Overall, the AGA estimates that almost $93 billion in illegal bets will be taken on NFL and college football this season, while only about $2 billion will be legally wagered in Nevada. How much is $93 billion? Oh…only larger than the GDP of 124 countries. What’s amazing about this number is the fact that there’s a federal ban on sports betting in most states that has existed since 1992. But online betting via sites (allegedly) sitting in other countries is an avenue that exists with almost no oversight. And even the major sports leagues are contradicting themselves by publicly stating they oppose gambling because it could hurt the integrity of the sport, but then turn around and promptly sign sponsorship deals with daily fantasy sports companies (think DraftKings.com) which permit members to essentially bet on fictional teams they create with non-fictional players.
Overall, 30 million Americans will play fantasy football this season, including eight million women (including my wife again). And as a result, NBC, Fox, CBS, and ESPN will all get bumps in their ratings for any and every game–even the horrific ones–thanks to the interest fantasy/gambling creates.
NBC used to rule Thursday night with must-see-TV via Friends and Seinfeld. Now thanks to the annual Thursday night NFL opener, it will rule again as it has since 2002. 27 million — maybe even 30 million people given the Brady/Pats factor — will tune in tonight.
Is it to see if the Steelers can pull an upset? To see the Pats begin another chapter on the road to perhaps another championship? To see Brady literally taking a pin to footballs on the sideline?
Sure… all of that. But many will be there to see if New England can cover the 7-point spread. Others will watch with no interest on who wins or loses, but how many points are scored (current over/under 51.5). Millions more will be rooting for Ben Roethlisberger one minute and Rob Gronkowski the next despite them playing on opposite teams…all thanks to fantasy football.

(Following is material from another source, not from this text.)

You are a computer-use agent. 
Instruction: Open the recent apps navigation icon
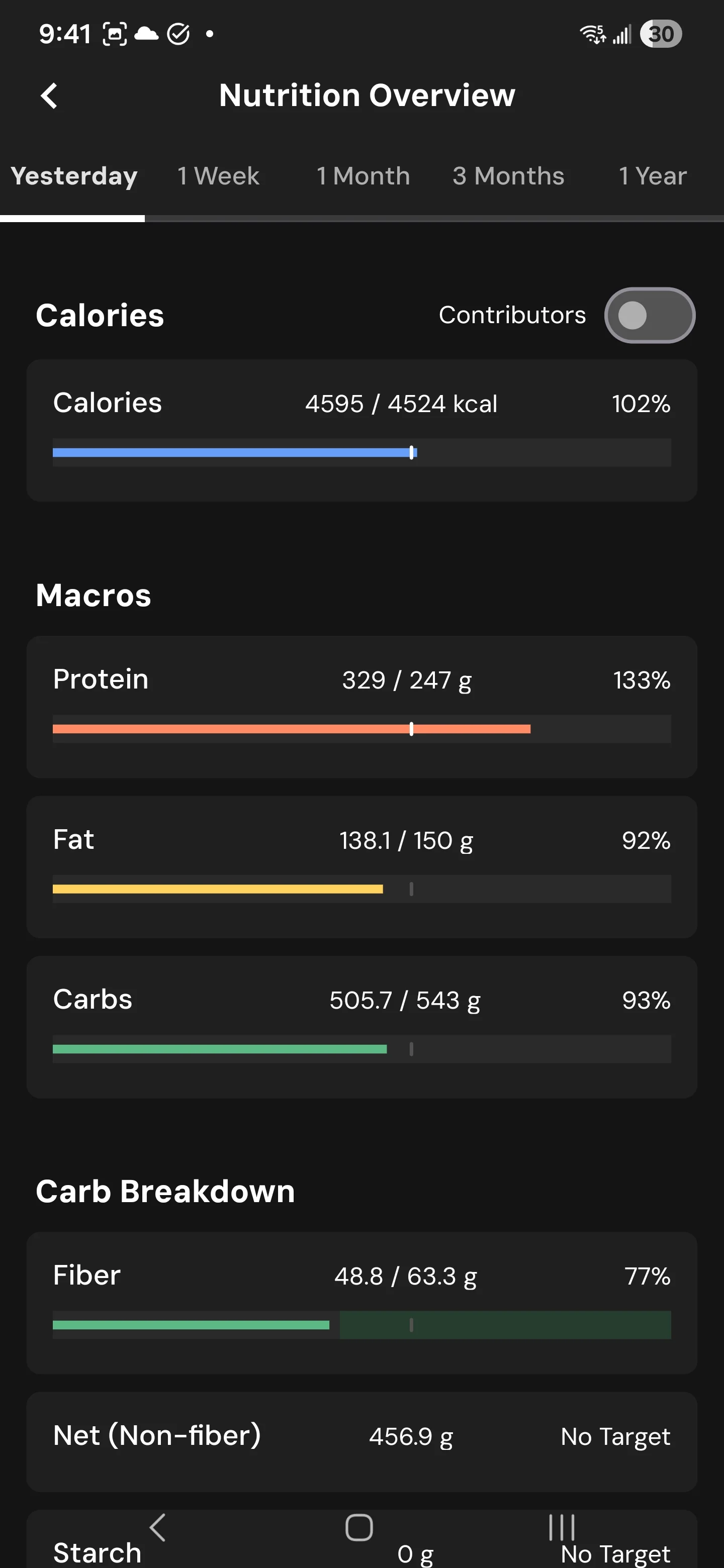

But the real winner tonight won’t be anywhere near the field. Instead, it will be executives back in New York at 30 Rock (NBC) and 280 Park Avenue (NFL HQ). The cash cow gets milked again for the billions upon billions it will produce this season. The trifecta of controversy, gambling and the violent ballet that is professional football will prove once again to be the TV show fewer Americans can resist.